Conceição garante que vai continuar em busca da verdade sobre o paradeiro do irmão, que naquela data se encontrava na Argélia. Viria a ser preso depois, em junho daquele ano, e colocado na Cadeia de São Paulo.
"[Admite-se que] até nem saibam onde estão as coisas, mas relativamente ao meu irmão sabem de certeza. Até porque deram duas certidões de óbito. Isto, o que é que deixa pressupor, que as coisas não foram feitas com o intuito de efetivamente restituir os restos mortais aos familiares, porque se, de facto, estivessem interessados, teriam feito as coisas como deveria ser", considera a irmã de Rui Coelho.

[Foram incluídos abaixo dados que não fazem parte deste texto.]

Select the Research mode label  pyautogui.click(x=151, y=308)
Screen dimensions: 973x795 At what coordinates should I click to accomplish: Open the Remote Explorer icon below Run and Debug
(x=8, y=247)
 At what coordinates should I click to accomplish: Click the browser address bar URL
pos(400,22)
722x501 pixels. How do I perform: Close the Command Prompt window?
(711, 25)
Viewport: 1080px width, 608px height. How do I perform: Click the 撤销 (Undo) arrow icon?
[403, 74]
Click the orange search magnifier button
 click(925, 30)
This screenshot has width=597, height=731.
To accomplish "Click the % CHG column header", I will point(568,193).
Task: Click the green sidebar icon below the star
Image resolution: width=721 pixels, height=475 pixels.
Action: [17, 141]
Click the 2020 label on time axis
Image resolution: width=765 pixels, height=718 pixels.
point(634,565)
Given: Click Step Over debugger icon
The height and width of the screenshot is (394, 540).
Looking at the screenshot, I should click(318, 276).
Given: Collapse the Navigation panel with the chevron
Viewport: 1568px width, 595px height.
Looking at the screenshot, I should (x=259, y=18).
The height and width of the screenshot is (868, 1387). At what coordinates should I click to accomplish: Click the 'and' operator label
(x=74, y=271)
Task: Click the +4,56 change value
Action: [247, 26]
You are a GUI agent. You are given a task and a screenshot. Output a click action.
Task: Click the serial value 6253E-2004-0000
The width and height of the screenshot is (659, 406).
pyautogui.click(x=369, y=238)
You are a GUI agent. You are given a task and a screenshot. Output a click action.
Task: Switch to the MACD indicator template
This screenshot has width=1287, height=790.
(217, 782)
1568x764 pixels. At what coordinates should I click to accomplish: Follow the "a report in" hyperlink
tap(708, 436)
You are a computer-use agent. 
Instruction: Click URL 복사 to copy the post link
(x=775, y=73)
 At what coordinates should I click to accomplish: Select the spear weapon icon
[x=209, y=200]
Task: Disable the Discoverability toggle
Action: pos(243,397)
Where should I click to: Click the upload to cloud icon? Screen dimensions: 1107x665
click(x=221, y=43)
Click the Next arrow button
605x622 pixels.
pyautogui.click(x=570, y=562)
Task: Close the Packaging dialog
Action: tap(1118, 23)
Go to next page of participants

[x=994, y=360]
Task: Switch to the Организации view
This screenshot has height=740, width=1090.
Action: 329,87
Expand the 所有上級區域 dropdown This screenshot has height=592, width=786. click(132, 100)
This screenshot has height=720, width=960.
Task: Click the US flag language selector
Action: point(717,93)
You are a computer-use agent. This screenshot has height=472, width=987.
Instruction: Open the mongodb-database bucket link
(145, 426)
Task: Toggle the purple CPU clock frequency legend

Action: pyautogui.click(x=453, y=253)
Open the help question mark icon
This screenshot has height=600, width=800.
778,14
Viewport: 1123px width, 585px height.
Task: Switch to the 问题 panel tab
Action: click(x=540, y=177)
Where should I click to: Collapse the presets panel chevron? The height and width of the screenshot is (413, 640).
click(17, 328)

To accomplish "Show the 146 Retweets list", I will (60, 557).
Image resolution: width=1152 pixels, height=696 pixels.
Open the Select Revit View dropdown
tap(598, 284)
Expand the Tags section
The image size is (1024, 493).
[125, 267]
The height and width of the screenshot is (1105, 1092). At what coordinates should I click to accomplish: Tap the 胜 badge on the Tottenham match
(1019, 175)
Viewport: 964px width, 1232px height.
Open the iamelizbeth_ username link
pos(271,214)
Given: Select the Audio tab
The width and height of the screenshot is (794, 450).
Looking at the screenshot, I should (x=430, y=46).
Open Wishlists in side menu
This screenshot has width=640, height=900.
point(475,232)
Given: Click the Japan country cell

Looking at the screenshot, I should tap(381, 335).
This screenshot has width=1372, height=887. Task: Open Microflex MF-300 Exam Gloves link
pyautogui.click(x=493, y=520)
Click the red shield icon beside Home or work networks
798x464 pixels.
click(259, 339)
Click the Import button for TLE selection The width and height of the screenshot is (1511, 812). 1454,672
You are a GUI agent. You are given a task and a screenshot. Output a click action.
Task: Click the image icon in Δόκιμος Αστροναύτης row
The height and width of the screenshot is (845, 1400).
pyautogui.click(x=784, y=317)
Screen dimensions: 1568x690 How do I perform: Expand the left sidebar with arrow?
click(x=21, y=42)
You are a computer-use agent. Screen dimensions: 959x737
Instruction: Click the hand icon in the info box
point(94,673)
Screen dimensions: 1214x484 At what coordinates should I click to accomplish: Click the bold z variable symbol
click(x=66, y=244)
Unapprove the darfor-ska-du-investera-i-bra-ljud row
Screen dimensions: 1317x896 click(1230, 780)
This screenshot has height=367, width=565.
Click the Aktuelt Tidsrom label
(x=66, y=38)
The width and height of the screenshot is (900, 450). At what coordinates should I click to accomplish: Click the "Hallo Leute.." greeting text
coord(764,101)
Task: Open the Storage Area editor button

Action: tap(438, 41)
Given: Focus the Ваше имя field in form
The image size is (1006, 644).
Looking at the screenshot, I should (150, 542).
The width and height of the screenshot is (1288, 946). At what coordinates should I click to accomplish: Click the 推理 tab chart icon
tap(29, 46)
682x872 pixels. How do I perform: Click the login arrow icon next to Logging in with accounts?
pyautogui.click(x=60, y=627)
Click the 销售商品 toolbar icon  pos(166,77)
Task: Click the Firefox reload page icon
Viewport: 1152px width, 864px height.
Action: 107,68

Silêncio das autoridades de Luanda
Gilberto Buanga é filho de António Lourenço Galiano da Silva, outra das vítimas do 27 de maio. O jovem lamenta o erro na identificação das ossadas e critica o silêncio das autoridades dizendo que os familiares não sabem "verdadeiramente o que é que se passou".
"Mais do que um pedido de desculpas", apela Gilberto, "o que nós queremos é que essa situação da localização e realização de testes de ADN e devolução das ossadas, para que possamos fazer um enterro condigno aos nossos familiares, seja resolvido de uma vez por todas, de boa fé".
46 anos da chacina
Este sábado (27.05), faz 46 anos sobre os acontecimentos do 27 de maio de 1977. A data é recordada em luto como forma de protesto, segundo Jorge Fernandes, um dos sobreviventes e membro de direção da Associação 27 de Maio.
A associação diz ter ficado "outra vez horrorizada com a desfaçatez e a pouca-vergonha" do Governo angolano, em particular da Comissão de Homenagem às Vítimas dos Conflitos Políticos (CIVICOP), dirigida pelo ministro da Justiça e dos Direitos Humanos.
A associação exige "fundamentalmente que os procedimentos forenses sejam corretos". "Não se pode permitir, tal como fez a CIVICOP desde o início, que a recolha dos vestígios e das ossadas sejam feitas como nós assistimos".
Esta associação endereçou recentemente outra Carta Aberta ao Presidente João Lourenço em que insiste na criação de uma Comissão de Verdade "que investigue o que aconteceu" de facto.